Why Western Australia wants data scientists

With 70% of the country’s goods export coming from the mining industry, it is not a surprise that the industry is looking to tap into the value of data through data scientists.

Mine, tunnel front, silhouette of a successful miner/worker.
aeduard / Getty Images

The resources sector makes for 8% of Australia’s economy, with exports generating billions every year and accounting for 70% of the country’s goods exports. With almost half of Australia’s mining companies located in Western Australia, the state government is looking at how mining companies there are using data science for prediction and optimisation across the business and what issues Western Australia companies face in hiring data scientists.

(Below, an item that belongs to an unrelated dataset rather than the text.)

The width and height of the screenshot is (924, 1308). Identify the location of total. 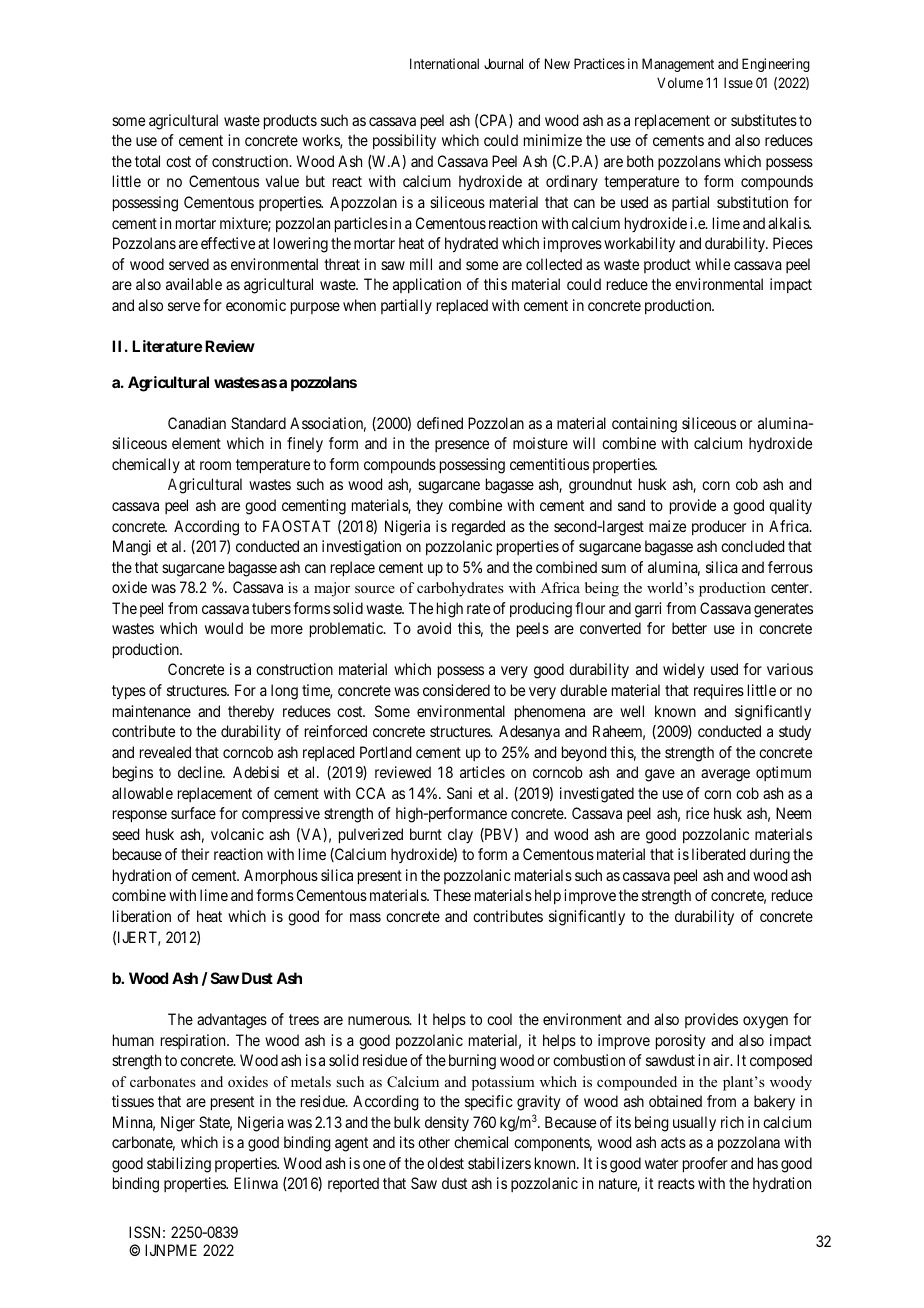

Western Australia is also home to the Pawsey Supercomputing Centre, one of two high-performance computing facilities in Australia; such centres do modelling, analytics, and other forms of complex computing that extensively use data science.

According to the November 2020 report ‘Data Science in Western Australia,’ one participant from the mining industry said that every team will have a data scientist in it. ‘Data scientist’ was defined in the report as “one that looks at problems through the patterns in data and applies mathematical constructs to the data to generate knowledge”.

The report, prepared by the WA Data Science Innovation Hub (WADSIH), consultancy KPMG, and AI platform provider Faethm, was based on a survey of the local data science sector.

Having interviewed only 15 organisations covering agriculture, construction, utilities, finance, healthcare, mining, IT, and public administration, the report is far from representing a local picture. But it does share some insights on the importance of data scientists for the region.